College of Engineering, Science and Environment, University of Newcastle, Callaghan, NSW, Australia.
PLoS One. 2022 Jul 19;17(7):e0271744. doi: 10.1371/journal.pone.0271744. eCollection 2022.
Electrical coupling between retinal neurons contributes to the functional complexity of visual circuits. "Cut-loading" methods allow simultaneous assessment of cell-coupling between multiple retinal cell-types, but existing analysis methods impede direct comparison with gold standard direct dye injection techniques. In the current study, we both improved an existing method and developed two new approaches to address observed limitations. Each method of analysis was applied to cut-loaded dark-adapted Guinea pig retinae (n = 29) to assess coupling strength in the axonless horizontal cell type ('a-type', aHCs). Method 1 was an improved version of the standard protocol and described the distance of dye-diffusion (space constant). Method 2 adjusted for the geometric path of dye-transfer through cut-loaded cells and extracted the rate of dye-transfer across gap-junctions in terms of the coupling coefficient (kj). Method 3 measured the diffusion coefficient (De) perpendicular to the cut-axis. Dye transfer was measured after one of five diffusion times (1-20 mins), or with a coupling inhibitor, meclofenamic acid (MFA) (50-500μM after 20 mins diffusion). The standard protocol fits an exponential decay function to the fluorescence profile of a specified retina layer but includes non-specific background fluorescence. This was improved by measuring the fluorescence of individual cell soma and excluding from the fit non-horizontal cells located at the cut-edge (p<0.001) (Method 1). The space constant (Method 1) increased with diffusion time (p<0.01), whereas Methods 2 (p = 0.54) and 3 (p = 0.63) produced consistent results across all diffusion times. Adjusting distance by the mean cell-cell spacing within each tissue reduced the incidence of outliers across all three methods. Method 1 was less sensitive to detecting changes induced by MFA than Methods 2 (p<0.01) and 3 (p<0.01). Although the standard protocol was easily improved (Method 1), Methods 2 and 3 proved more sensitive and generalisable; allowing for detailed assessment of the tracer kinetics between different populations of gap-junction linked cell networks and direct comparison to dye-injection techniques.

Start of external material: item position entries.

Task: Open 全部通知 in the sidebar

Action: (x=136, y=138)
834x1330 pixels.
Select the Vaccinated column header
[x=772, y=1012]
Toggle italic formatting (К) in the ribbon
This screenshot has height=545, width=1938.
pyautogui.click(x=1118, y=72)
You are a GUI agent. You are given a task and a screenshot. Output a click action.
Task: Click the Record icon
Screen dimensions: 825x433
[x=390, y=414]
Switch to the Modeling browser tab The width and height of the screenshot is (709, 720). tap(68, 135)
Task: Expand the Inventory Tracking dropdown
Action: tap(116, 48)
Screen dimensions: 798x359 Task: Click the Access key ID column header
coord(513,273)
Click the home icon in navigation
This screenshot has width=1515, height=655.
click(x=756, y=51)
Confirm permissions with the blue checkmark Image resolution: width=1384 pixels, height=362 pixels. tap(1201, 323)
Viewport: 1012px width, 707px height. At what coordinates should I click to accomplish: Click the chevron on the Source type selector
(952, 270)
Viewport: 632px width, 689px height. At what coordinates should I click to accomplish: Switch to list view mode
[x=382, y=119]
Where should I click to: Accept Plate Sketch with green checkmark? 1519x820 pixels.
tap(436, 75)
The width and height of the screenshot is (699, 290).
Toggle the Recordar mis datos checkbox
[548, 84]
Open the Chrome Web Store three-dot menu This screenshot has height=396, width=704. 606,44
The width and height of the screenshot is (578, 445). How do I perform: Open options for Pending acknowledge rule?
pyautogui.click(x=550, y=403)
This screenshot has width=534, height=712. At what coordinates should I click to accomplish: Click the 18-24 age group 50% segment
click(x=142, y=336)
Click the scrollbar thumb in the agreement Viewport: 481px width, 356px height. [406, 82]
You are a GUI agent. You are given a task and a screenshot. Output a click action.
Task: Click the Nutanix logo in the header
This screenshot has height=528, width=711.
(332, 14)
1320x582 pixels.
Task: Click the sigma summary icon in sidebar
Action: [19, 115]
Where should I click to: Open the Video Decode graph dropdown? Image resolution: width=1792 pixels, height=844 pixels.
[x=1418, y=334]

视网膜神经元的电耦合有助于视觉电路的功能复杂性。“切割加载”方法允许同时评估多种视网膜细胞类型之间的细胞耦合,但现有的分析方法阻碍了与金标准直接染料注射技术的直接比较。在本研究中,我们改进了一种现有的方法,并开发了两种新方法来解决观察到的局限性。分析的每种方法都应用于暗适应的豚鼠视网膜(n = 29),以评估无轴突水平细胞类型(“a 型”,aHCs)中的耦合强度。方法 1 是标准方案的改进版本,描述了染料扩散的距离(空间常数)。方法 2 调整了通过切割加载细胞的染料转移的几何路径,并根据耦合系数(kj)提取间隙连接中的染料转移速率。方法 3 测量垂直于切割轴的扩散系数(De)。在五种扩散时间(1-20 分钟)之一后或用耦合抑制剂甲氯芬酸(MFA)(20 分钟扩散后 50-500μM)测量染料转移。标准方案拟合指定视网膜层的荧光轮廓的指数衰减函数,但包括非特异性背景荧光。通过测量单个细胞体的荧光并从拟合中排除位于切割边缘的非水平细胞(p<0.001)(方法 1)来改进这一点。空间常数(方法 1)随扩散时间的增加而增加(p<0.01),而方法 2(p = 0.54)和 3(p = 0.63)在所有扩散时间内产生一致的结果。通过在每个组织内调整细胞-细胞间距来调整距离,可以减少所有三种方法的异常值的发生率。与方法 2(p<0.01)和 3(p<0.01)相比,方法 1 对 MFA 诱导的变化的检测灵敏度较低。尽管标准方案很容易改进(方法 1),但方法 2 和 3 更敏感且更具通用性;允许对不同群体的间隙连接连接细胞网络之间的示踪剂动力学进行详细评估,并与染料注射技术直接比较。